• [WRITTEN PROBLEM] Copy the text of the material below word for word, leaving out the pictures.

• [AVAILABLE DATA]
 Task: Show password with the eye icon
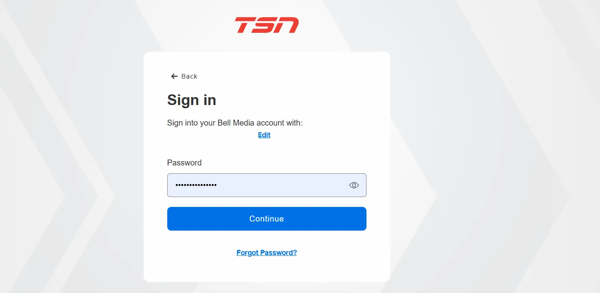354,185
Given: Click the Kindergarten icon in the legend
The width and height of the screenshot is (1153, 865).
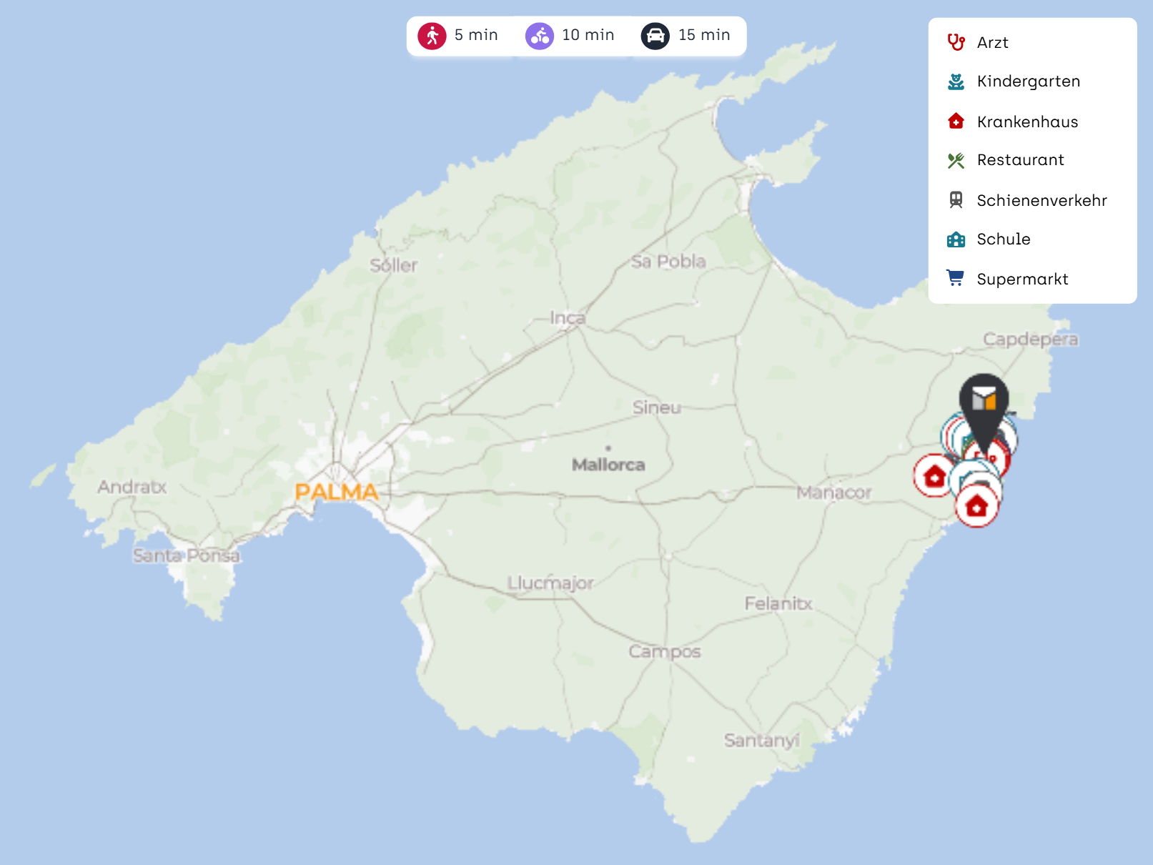Looking at the screenshot, I should click(956, 81).

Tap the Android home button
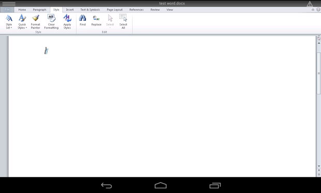tap(161, 185)
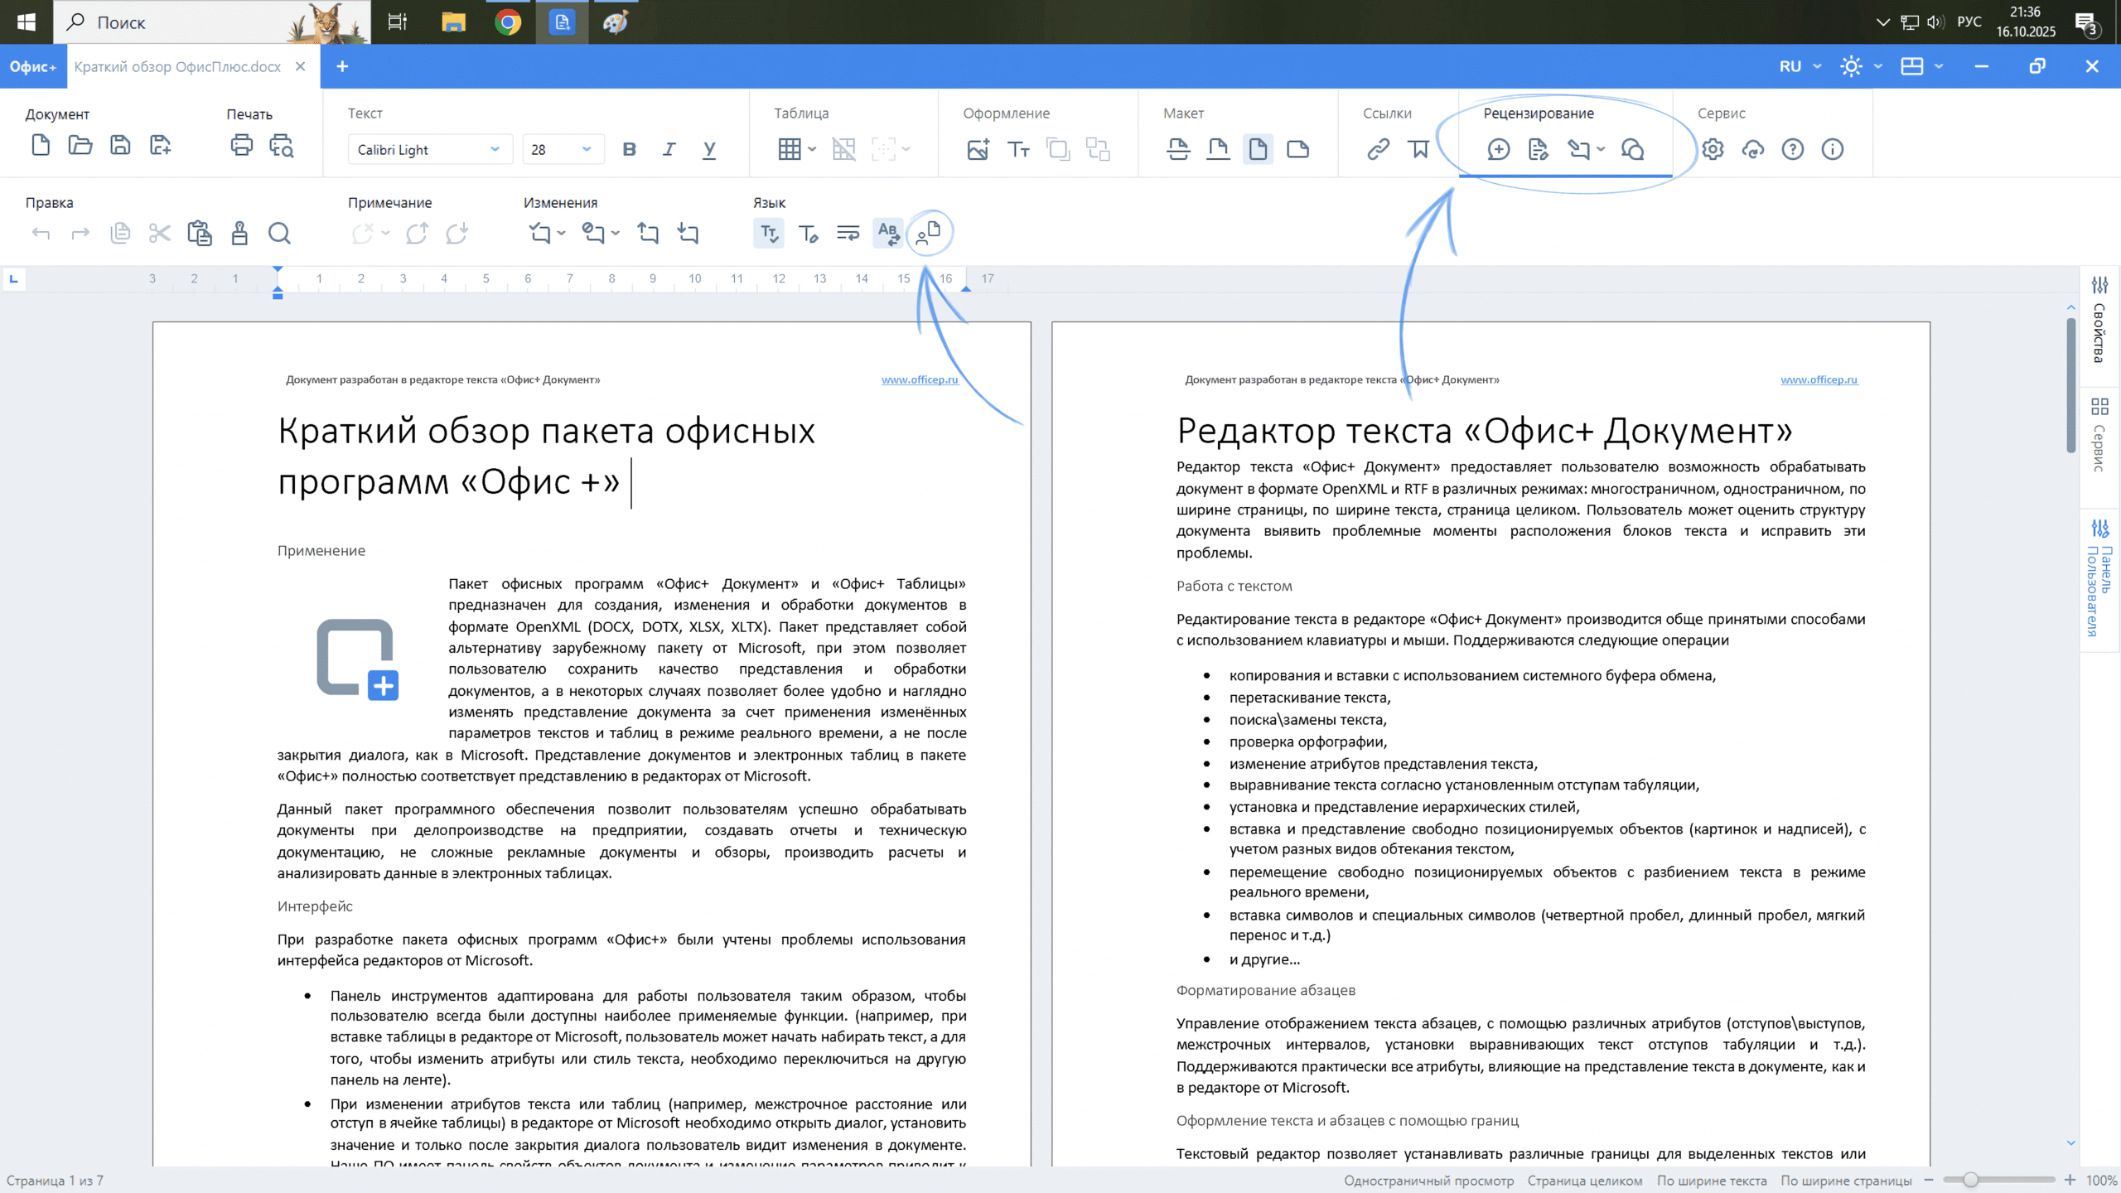Image resolution: width=2121 pixels, height=1193 pixels.
Task: Toggle Bold formatting
Action: [629, 149]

• [EXERCISE RESULT]
 Task: Show password with the eye icon
354,185
Given: Click the Kindergarten icon in the legend
The width and height of the screenshot is (1153, 865).
Looking at the screenshot, I should click(956, 81).

Tap the Android home button
tap(161, 185)
Image resolution: width=2121 pixels, height=1193 pixels.
Task: Toggle Bold formatting
Action: [629, 149]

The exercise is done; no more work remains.